WHAT YOU HAVE TO DO. Return, word for word, the part of the records that opens with the line containing "1170x978 pixels. At" and runs through the end of the records, with the pictures left out.

MATERIAL SUPPLIED.
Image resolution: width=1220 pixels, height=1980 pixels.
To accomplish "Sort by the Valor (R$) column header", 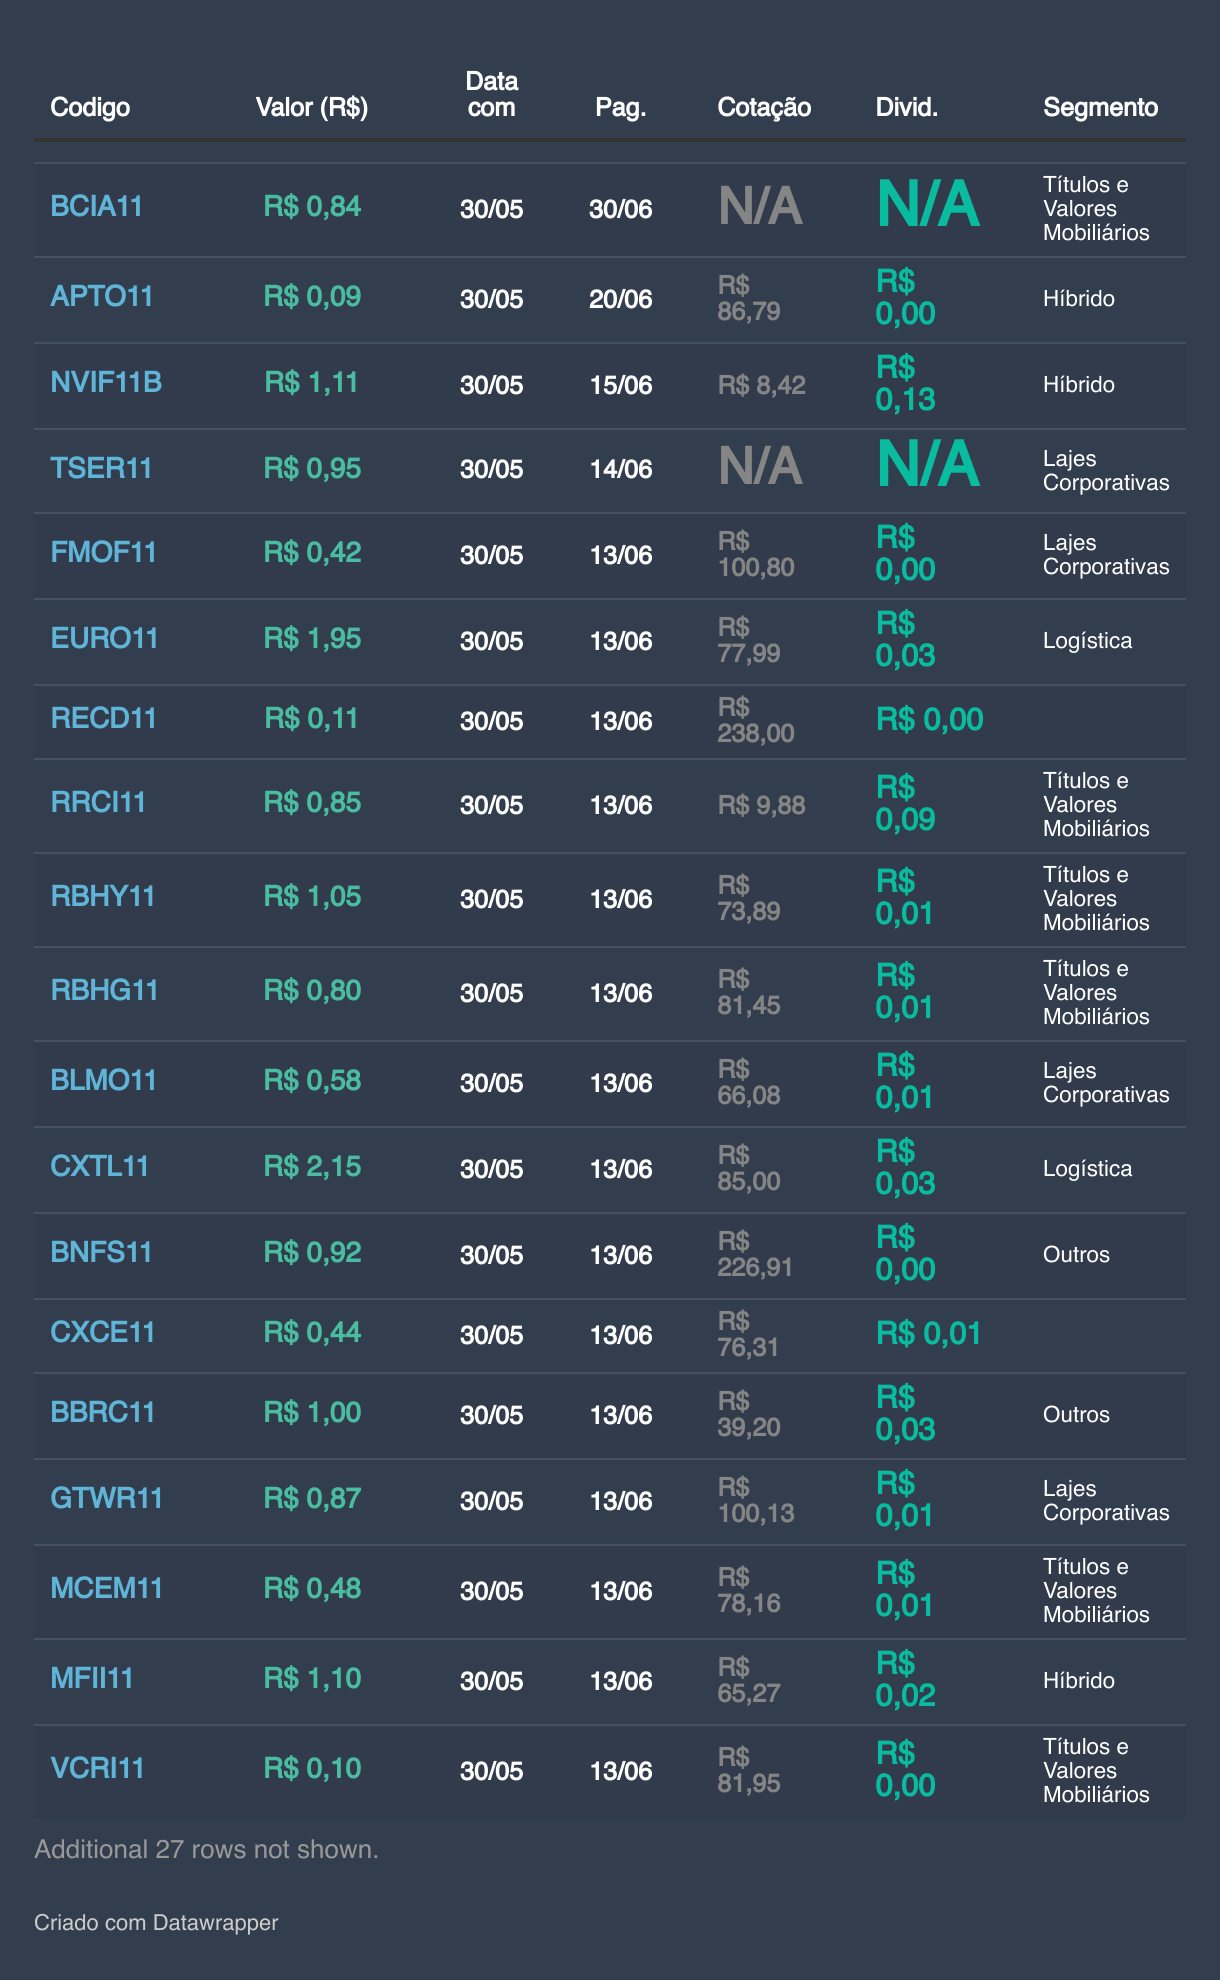I will click(x=311, y=107).
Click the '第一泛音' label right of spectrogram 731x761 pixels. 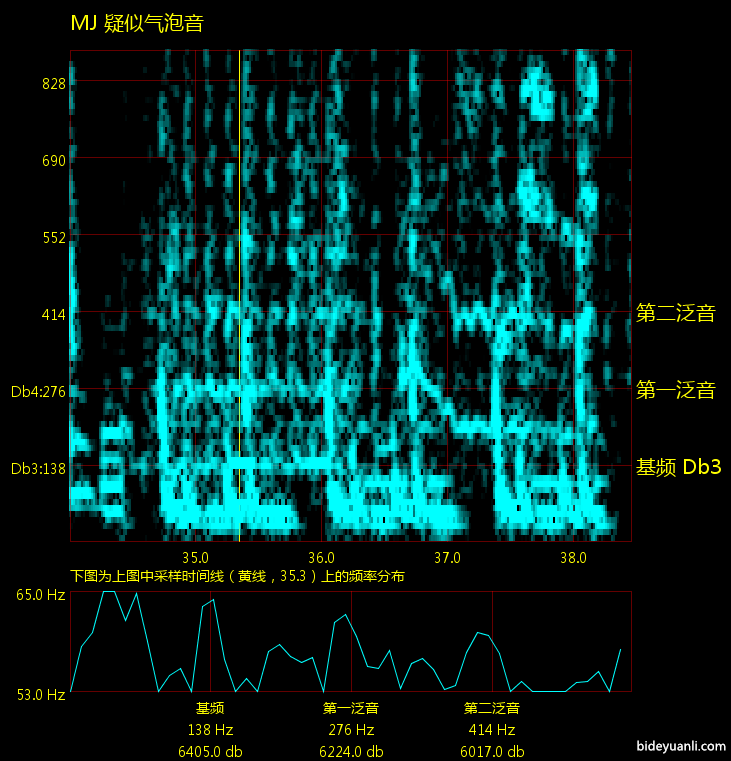[x=676, y=391]
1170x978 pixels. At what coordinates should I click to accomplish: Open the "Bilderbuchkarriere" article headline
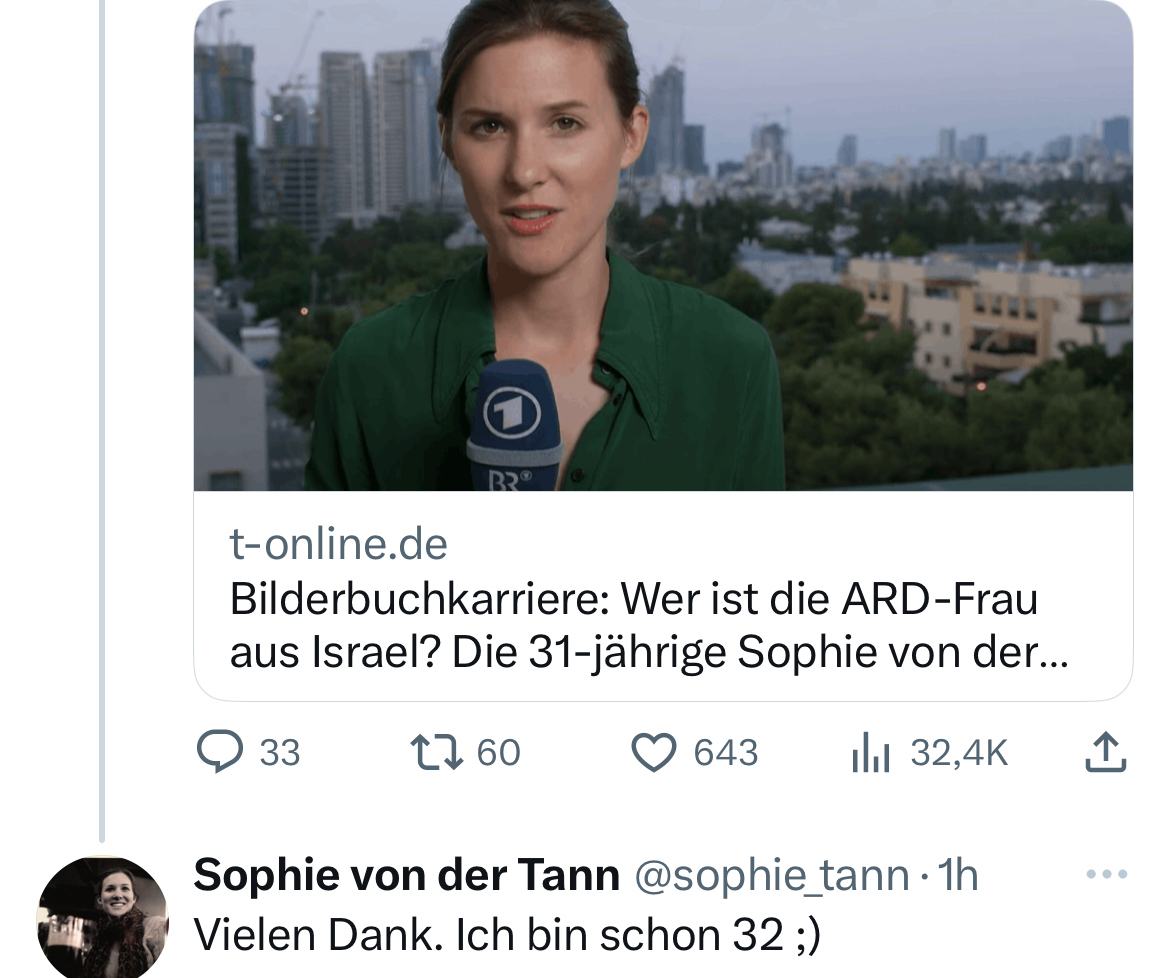click(x=633, y=600)
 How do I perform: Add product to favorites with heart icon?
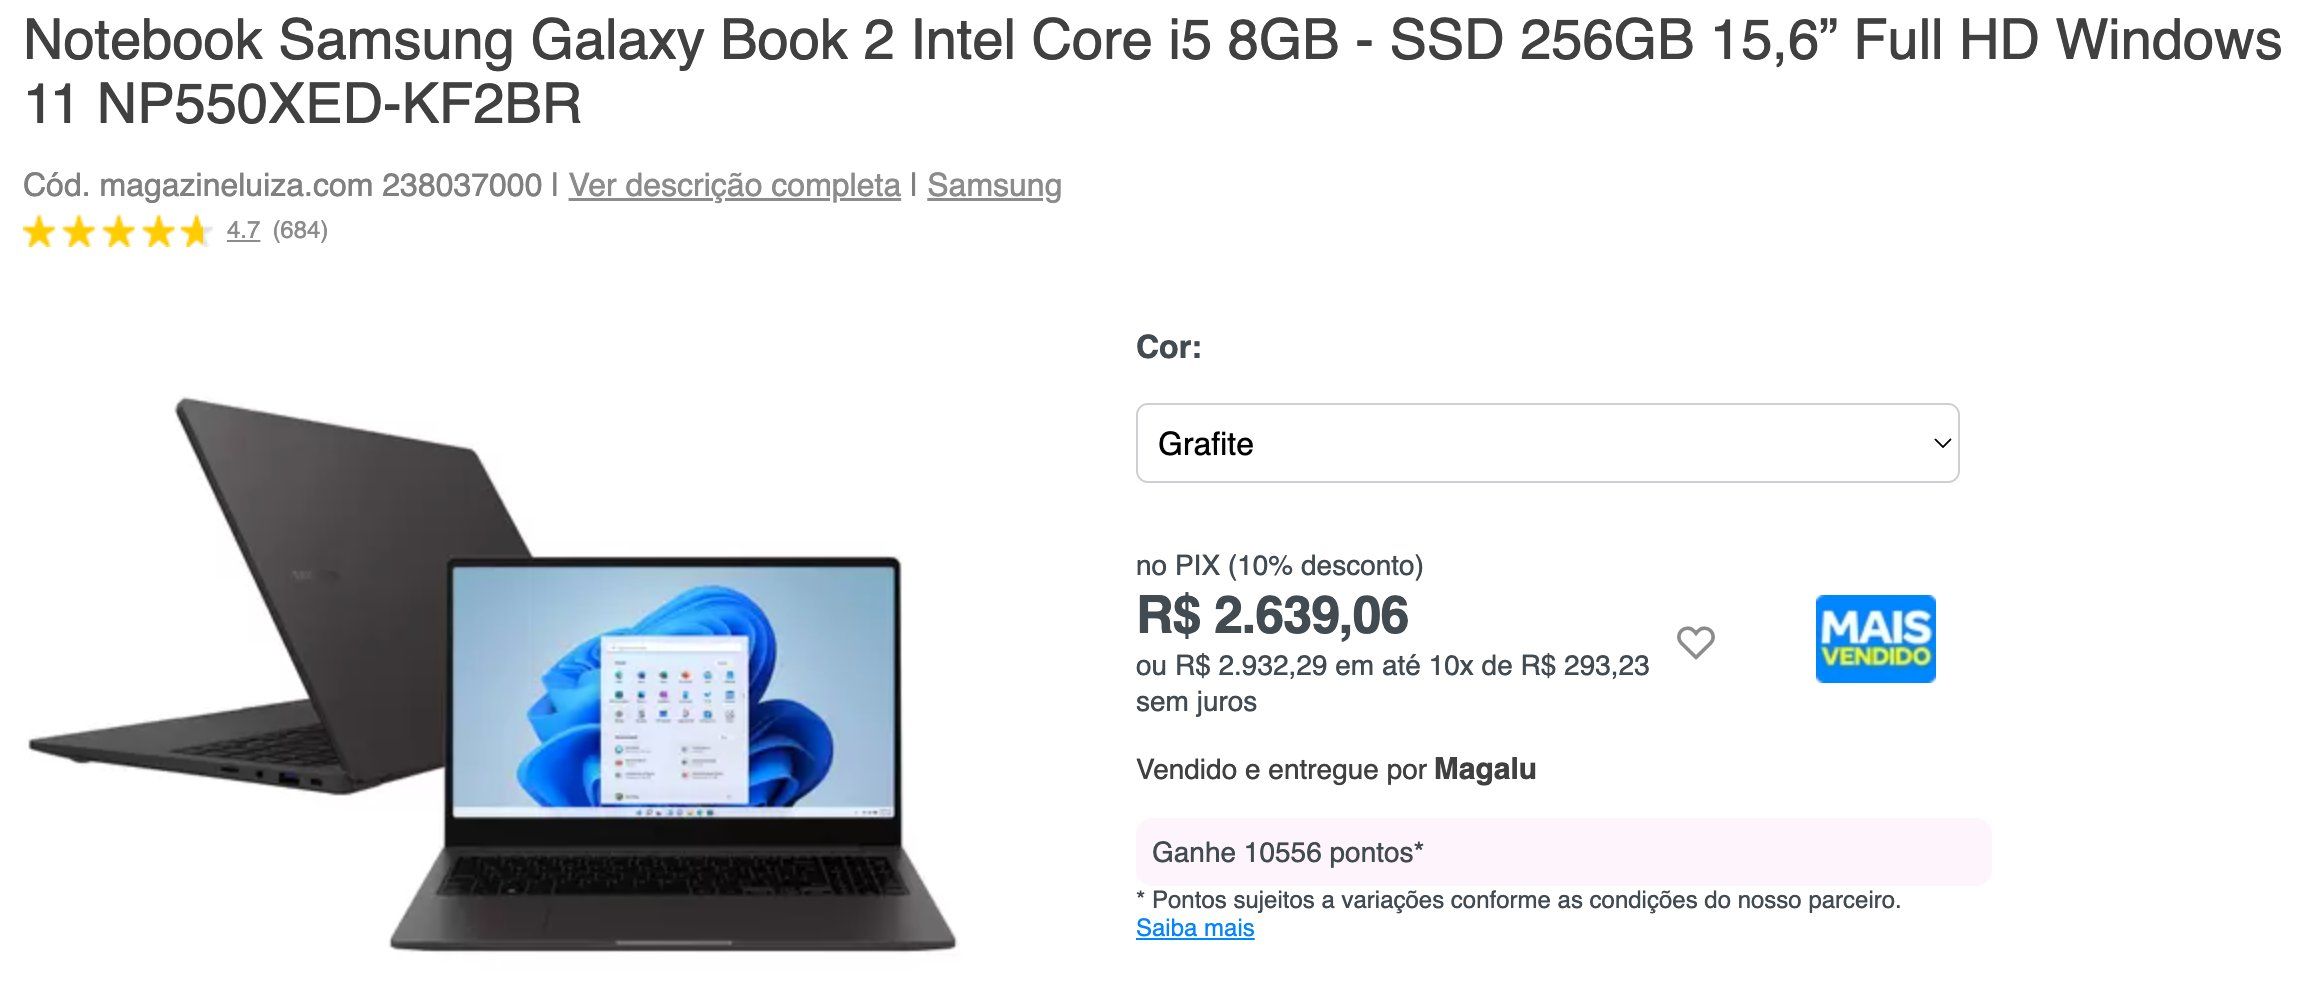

CORRECT OUTPUT.
1170x978 pixels. At what coordinates should I click to accomplish: Open the "Bilderbuchkarriere" article headline
click(x=633, y=600)
 How do I perform: Add product to favorites with heart icon?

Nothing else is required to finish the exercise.